## Task instructions
Recast the lines starting with the line containing "Screen dimensions: 567x425" and going on through the line containing "pos(30,284)" as a Markdown table, leaving out blank lines. Use n for the row number and Line for the line.

## Supplied entries
□ □ □

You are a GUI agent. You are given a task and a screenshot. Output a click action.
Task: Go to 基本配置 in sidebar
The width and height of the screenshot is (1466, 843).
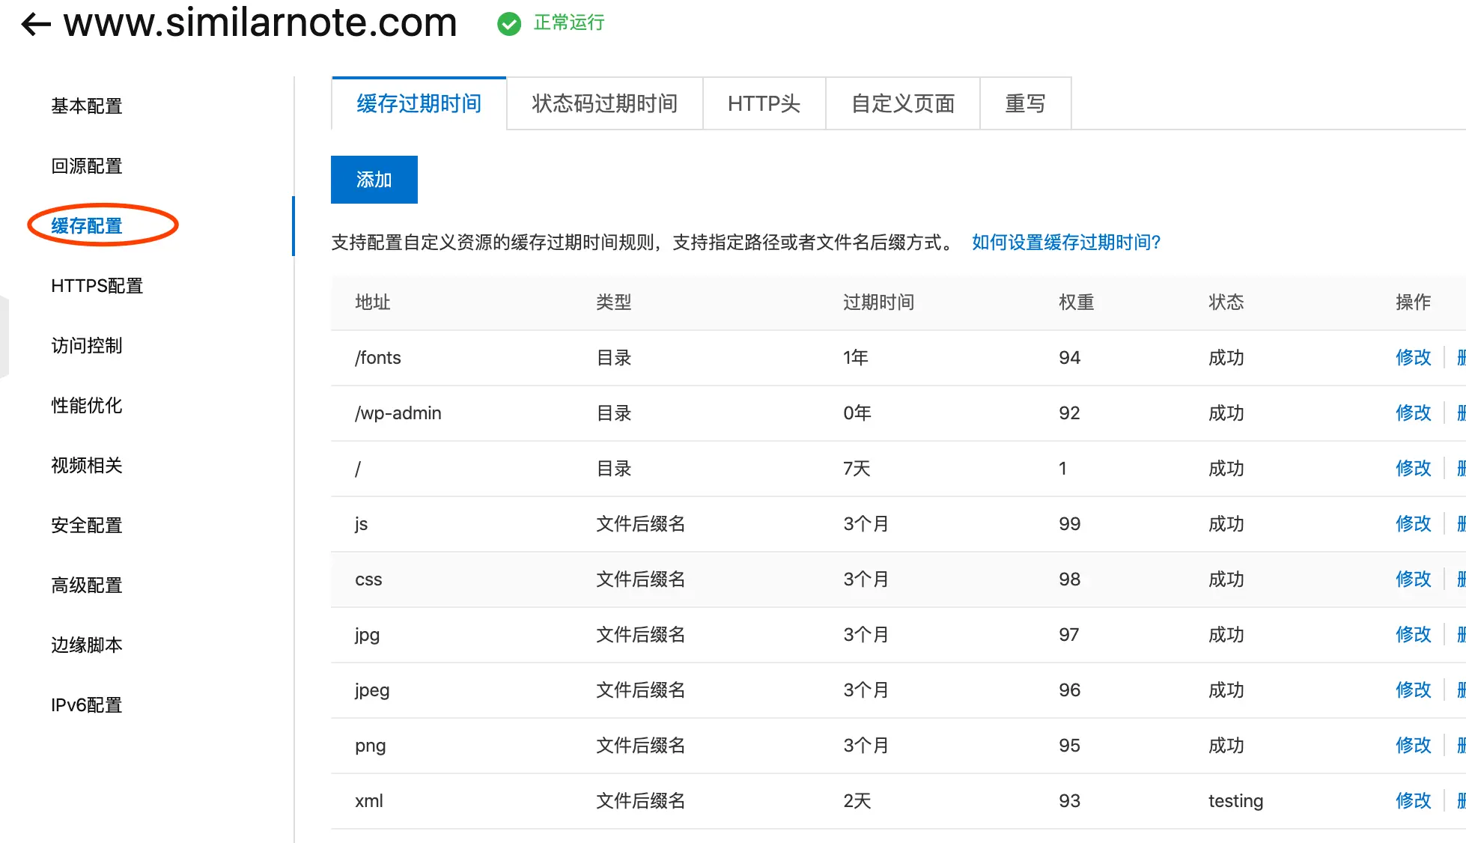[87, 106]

□ □ □

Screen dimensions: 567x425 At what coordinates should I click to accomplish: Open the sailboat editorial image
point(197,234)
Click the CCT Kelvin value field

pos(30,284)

□ □ □

## Response to the task
| n | Line |
|---|---|
| 1 | Screen dimensions: 567x425 At what coordinates should I click to accomplish: Open the sailboat editorial image |
| 2 | point(197,234) |
| 3 | Click the CCT Kelvin value field |
| 4 | pos(30,284) |